A sad smile lifted on her lips and she tilted her head to the side as her shoulders lifted in a shrug. “People don’t have to be perfect for you to love them.”

Her words shot a cupid’s arrow straight into my chest. Her understanding and support was indescribable. It wrapped around me like a hot towel after an ice bath, thawing out my frozen heart.

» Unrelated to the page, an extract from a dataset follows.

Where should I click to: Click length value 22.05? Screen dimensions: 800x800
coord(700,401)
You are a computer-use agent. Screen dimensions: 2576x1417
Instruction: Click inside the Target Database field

All my life, people had judged me, my brothers, and my old man. But there was none of that in Reagan’s stare. I’d just told her that Pop was a lying, thieving, alcoholic drug dealer and she hadn’t batted an eye. Maybe it was because she was an outsider, or maybe it was because she was a genuinely decent human being. I couldn’t be sure. Normally I trusted my instincts, but I feared that I couldn’t do that with Reagan. She’d short-circuited all my wires, why else would I be hearing wedding bells and picturing her walking toward me in a white dress and veil every time I looked at her?

I grinned, trying to mask the depth of emotion she’d exposed in me. “But I don’t want to think about all that. Tell me about you.” I wanted, no needed, to get to know her more than I’d ever wanted or needed anything. In the short time she’d been in my life, I’d become consumed with the dark-haired, blue-eyed beauty sitting at my kitchen table. “What’s your story?”